The Taliban are nothing more than dogs. Our government must make peace with Iran and Pakistan, because they are the owners of the dogs.


Afghans will defend their national values at any cost, and if Allah is willing, they will not let any terrorist group destroy the water dams of Afghanistan.


Salma Dam, which is one of Afghanistan's national assets, is located in the Chesht District of Herat. Chesht District shares borders with Ghor and Badghis provinces. Salma Dam has been built at a cost of about $290 million by India on the Harirud River. The dam has a storage capacity of 633 million cubic meters of water and generates 42 megawatts of electricity, but unfortunately, the Taliban recently have intensified their attacks in these two provinces. After the Taliban occupy the areas around Salma Dam, Iran will get the opportunity to destroy the dam. Constructing dams in the western parts of Afghanistan has caused great damage to Iran, and building dams such as Salma Dam has caused thousands of hectares of land in Iran to dry up. Our request of the Taliban is that they should not inflict damage on the assets and infrastructure of the country because if they destroy this infrastructure, the poor people of Herat and other provinces will sustain losses.

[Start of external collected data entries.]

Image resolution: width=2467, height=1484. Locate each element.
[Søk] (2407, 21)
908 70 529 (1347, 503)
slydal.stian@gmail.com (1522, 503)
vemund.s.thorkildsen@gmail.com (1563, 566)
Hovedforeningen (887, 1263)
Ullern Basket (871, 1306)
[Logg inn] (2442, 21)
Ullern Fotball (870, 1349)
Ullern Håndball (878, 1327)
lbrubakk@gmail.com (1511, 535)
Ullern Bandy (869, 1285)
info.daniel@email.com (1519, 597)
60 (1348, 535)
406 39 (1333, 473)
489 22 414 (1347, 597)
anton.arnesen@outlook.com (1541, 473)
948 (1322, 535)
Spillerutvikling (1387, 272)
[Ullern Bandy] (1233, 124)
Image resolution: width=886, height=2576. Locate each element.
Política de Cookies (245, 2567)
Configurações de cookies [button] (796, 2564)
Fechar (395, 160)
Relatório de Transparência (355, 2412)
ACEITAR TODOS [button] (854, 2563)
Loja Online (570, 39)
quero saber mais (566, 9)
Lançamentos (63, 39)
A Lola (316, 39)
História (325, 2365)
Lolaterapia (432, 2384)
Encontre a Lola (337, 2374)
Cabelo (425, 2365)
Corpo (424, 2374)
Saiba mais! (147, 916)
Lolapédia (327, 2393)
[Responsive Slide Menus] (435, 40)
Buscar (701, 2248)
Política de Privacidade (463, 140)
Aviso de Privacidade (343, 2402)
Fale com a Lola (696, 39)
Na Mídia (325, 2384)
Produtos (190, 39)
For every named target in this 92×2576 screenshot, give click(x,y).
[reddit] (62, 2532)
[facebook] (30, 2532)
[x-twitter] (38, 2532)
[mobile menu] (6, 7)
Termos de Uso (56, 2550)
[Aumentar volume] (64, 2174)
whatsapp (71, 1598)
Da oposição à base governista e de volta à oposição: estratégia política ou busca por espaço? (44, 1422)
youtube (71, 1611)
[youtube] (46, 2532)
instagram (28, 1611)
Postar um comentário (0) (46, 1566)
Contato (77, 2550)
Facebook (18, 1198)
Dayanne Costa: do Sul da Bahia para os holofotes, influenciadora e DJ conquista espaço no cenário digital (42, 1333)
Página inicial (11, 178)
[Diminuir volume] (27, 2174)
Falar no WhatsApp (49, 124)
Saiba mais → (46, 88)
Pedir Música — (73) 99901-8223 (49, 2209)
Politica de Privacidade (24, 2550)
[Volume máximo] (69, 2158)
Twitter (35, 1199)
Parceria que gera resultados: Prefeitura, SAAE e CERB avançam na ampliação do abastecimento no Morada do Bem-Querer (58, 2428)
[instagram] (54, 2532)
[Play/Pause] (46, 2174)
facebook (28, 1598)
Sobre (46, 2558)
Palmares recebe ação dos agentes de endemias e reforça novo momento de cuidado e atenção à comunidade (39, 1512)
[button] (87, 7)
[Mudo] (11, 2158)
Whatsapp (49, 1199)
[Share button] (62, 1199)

Salma Dam is very important for the future of Afghanistan. If the Taliban's attacks on this large dam continue, they will cause damage to this dam, and if any kind of damage befalls this dam, a great number of people will sustain loss of property and life. Salma Dam is a very large dam, and the livelihood and income of many residents of eight district of Salma Dam depend on the water stored in it. If Salma Dam incurs damage, people in the areas from Chesht District to Kohsan District of Herat province will be affected. The people's request of the Taliban is that a national asset is the common property of all and that these national assets should not be damaged in wars. Salma Dam, this national asset, must be protected and all attacks on the Dam must be stopped.